科学的根拠を示せぬもの、数値化できぬもの、目に見えぬものは「無い」と見なされ、効率、生産性の正義のもと除外、淘汰されている。
果ては人間が人間を淘汰(殺戮)する行為も「正義」とされ、もはや戦争は止まぬ。
かつて日本では物質生物問わず万物に魂が宿ると考えられ、八百万の神と称され、慈しまれ、尊重されていた。
また日本中世の物語では、異界(自然界、霊界等)と現実の境目は曖昧で、かつ時空の制約さえ易々と超えられていた。
我々の祖先は森羅万象を敬い畏怖し、己を自然の一部と認識していた。
それは、弱く、儚く、愚かな人間の救いであったと僕は思う。
また言い方をかえるなら、人間の傲岸、残虐性を戒め、まして殺戮を正義などと正当化させることをけして許さぬひとつの思想であった、とも思っている。
日本は近代に入り、西洋から自我や個人主義等、新たな概念、価値観を輸入した。
日本近代文学では、それら新たな概念や価値観を手中におさめ我が物にしようと様々な主題と葛藤が試みられた。

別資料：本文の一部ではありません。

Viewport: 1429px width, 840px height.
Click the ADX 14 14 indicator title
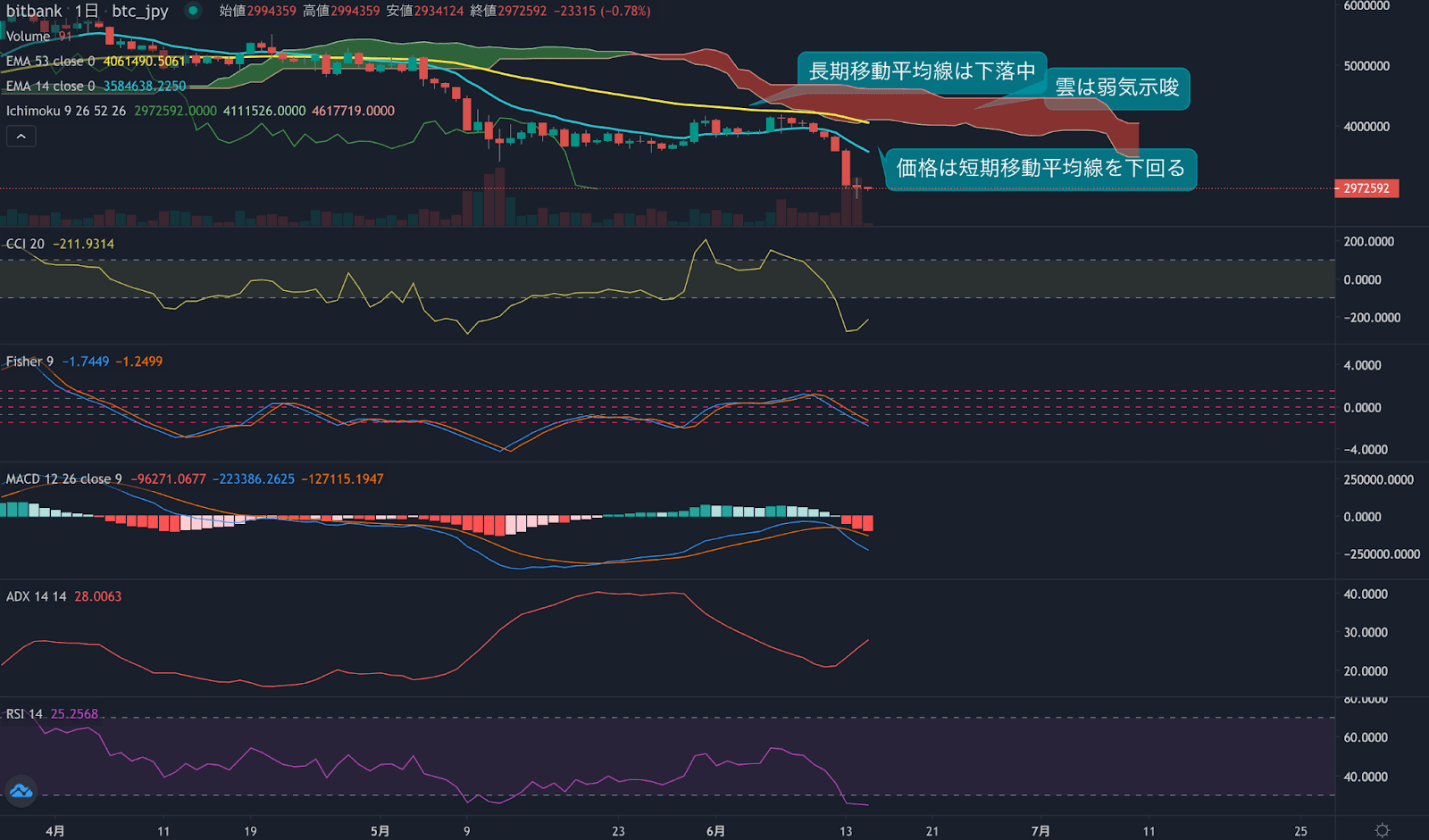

身体の景色カタリで、日本近代文学を使用する理由はいくつかあるが、西洋の価値観と、それまで日本の物語を担ってきたアニミズム的要素が(それは目に見えない場合も感覚的に)同居している点があげられる。
現代、憎悪が幾重にも複雑に絡み合い、もつれ、もはや解決不能と思われる果てに我々は在る。
絡み合った混沌をなんとか紐解き、その細部のひとつを手にし提示することができても、かつその細部が間違いなく真実であったとしても、絡みもつれた全体の解決には至らない。
そればかりか、場合によっては、その真実が新たな争いを生んでいる。
森羅万象を敬い畏怖し、己を自然の一部と認識する感覚から、今一度、現代の諸々の事象を捉え直し、考察することはできまいか。
その感覚が、現代の混沌を調和させる奇跡の力になどなり得ないにせよ、殺戮を正義と正当化する狂気を省みる一石になりはしまいか…。
日本中世の自然観と西洋の価値観が混じり合う(また新たな道の模索の痕跡が残る)日本近代文学をテキストにカタリを行う時、その一石となり得る可能性を垣間見るのである。